States commonly enter into treaties to offer foreign investors protection against these risks. Many of these are Bilateral Investment Treaties or “BITs”. Protection may also be offered in Multilateral Treaties (such as the Energy Charter Treaty, or “ECT”) or in specific chapters of Free Trade Agreements (such as the North American Free Trade Agreement, “NAFTA”, the United States-Dominican Republic-Central America Free Trade Agreement, “CAFTA”, or agreements of the Association of Southeast Asian Nations, “ASEAN”). Together all such agreements are commonly referred to as “International Investment Agreements”, or “IIAs”. There are more than 4,000 such treaties in force today.
Common to all IIAs are a state’s guarantees of certain standards of treatment for the investments of nationals of the other state in its territory and as a consequence compensation for losses flowing from their breach.
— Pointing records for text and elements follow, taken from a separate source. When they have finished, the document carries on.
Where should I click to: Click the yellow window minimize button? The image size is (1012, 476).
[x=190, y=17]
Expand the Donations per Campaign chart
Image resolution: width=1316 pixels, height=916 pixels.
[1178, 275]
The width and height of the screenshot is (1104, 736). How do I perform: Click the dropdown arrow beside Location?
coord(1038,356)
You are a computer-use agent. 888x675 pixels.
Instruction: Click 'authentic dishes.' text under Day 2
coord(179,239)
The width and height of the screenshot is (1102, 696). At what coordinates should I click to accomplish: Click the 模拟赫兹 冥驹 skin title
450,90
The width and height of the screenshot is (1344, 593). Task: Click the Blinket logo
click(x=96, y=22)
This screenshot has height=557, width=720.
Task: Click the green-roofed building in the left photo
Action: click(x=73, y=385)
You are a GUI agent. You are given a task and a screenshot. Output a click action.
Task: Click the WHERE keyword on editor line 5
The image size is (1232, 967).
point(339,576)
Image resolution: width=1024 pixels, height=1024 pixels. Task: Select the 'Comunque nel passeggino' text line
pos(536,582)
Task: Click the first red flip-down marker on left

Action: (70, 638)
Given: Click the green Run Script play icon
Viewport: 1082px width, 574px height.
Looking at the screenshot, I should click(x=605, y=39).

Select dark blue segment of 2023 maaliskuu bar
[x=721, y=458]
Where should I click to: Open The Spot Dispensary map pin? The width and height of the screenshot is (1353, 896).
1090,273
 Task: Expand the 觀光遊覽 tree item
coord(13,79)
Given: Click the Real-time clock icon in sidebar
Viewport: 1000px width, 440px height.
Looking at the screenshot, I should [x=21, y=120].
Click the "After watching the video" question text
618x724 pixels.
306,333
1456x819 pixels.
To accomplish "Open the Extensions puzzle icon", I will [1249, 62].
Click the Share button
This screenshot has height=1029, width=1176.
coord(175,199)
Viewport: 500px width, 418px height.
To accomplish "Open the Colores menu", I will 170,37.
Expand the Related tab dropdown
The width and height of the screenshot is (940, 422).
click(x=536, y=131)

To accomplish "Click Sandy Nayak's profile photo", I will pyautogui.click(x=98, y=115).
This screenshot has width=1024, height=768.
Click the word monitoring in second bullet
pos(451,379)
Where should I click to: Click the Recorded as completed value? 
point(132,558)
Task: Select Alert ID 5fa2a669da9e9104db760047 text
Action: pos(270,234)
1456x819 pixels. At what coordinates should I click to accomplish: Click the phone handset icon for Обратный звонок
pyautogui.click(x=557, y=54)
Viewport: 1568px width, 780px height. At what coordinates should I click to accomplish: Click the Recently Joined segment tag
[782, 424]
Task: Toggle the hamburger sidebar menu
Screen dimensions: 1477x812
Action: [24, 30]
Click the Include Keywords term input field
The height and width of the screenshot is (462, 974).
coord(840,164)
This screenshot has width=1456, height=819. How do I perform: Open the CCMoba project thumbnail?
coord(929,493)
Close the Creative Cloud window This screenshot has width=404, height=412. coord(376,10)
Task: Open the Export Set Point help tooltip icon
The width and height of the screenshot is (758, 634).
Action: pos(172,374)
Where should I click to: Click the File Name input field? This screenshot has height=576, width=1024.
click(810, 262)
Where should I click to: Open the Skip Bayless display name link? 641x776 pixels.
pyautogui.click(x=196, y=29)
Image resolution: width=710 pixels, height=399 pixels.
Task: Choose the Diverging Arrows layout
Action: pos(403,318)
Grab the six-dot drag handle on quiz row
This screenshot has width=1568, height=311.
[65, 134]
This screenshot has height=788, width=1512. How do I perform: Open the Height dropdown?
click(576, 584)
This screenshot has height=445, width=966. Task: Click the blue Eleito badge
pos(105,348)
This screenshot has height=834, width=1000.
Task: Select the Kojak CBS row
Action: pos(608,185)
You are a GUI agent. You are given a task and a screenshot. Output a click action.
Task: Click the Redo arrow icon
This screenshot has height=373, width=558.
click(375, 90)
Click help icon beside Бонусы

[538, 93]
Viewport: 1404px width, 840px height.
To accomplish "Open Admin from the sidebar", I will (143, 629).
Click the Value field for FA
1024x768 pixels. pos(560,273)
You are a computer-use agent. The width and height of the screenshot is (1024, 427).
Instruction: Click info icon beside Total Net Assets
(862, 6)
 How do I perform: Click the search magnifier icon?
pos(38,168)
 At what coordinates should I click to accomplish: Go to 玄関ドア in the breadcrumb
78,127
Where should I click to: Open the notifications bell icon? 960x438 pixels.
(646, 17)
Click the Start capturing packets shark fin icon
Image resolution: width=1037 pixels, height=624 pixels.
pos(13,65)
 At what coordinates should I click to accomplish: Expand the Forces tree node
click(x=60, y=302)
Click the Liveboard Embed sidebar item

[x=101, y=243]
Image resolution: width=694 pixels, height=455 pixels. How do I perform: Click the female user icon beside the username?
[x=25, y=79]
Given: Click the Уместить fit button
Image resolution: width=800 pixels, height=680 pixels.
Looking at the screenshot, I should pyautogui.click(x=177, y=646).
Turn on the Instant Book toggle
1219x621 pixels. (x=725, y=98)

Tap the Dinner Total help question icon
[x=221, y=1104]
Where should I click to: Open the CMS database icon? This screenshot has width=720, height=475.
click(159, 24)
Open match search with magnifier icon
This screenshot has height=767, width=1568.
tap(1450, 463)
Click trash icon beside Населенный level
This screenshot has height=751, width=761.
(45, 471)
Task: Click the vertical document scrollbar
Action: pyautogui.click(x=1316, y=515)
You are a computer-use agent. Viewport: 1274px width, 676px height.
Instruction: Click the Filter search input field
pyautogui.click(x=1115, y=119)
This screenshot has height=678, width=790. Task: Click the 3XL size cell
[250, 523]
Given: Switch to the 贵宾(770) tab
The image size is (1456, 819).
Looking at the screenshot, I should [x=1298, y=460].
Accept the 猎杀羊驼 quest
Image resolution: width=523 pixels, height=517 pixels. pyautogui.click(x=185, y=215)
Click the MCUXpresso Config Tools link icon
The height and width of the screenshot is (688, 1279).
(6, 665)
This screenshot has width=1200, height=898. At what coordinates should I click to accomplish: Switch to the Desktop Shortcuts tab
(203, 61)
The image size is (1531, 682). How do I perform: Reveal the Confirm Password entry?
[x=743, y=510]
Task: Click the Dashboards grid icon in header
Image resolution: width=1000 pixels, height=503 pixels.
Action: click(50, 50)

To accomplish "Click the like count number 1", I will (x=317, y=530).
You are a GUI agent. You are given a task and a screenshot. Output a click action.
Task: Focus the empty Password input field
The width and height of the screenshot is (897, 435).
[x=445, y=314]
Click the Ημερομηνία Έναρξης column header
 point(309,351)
Many IIAs also offer qualifying investors themselves the right to take a resulting dispute with the host state to arbitration before an international tribunal under international law (commonly called “Investor-State Arbitration”, or “I-SA”). This offers a substantially more effective process than the alternatives of diplomatic protection or claims before the local courts of the host state.
Investment protection can decisively influence an investment’s feasibility on the one hand and the attractiveness of a host economy on the other, affecting the availability and cost of financing and of investment guarantees or political risk insurance and the required rate of return on capital. Once the investment is made it can be instrumental in avoiding an unstable situation escalating into expropriation or a full-blown dispute.
Not all foreign investments qualify for protection. An “investor” must be a national of a state that has an applicable treaty with the host state in question, and only “investments” in the host state within the definition of the particular investment treaty will be protected.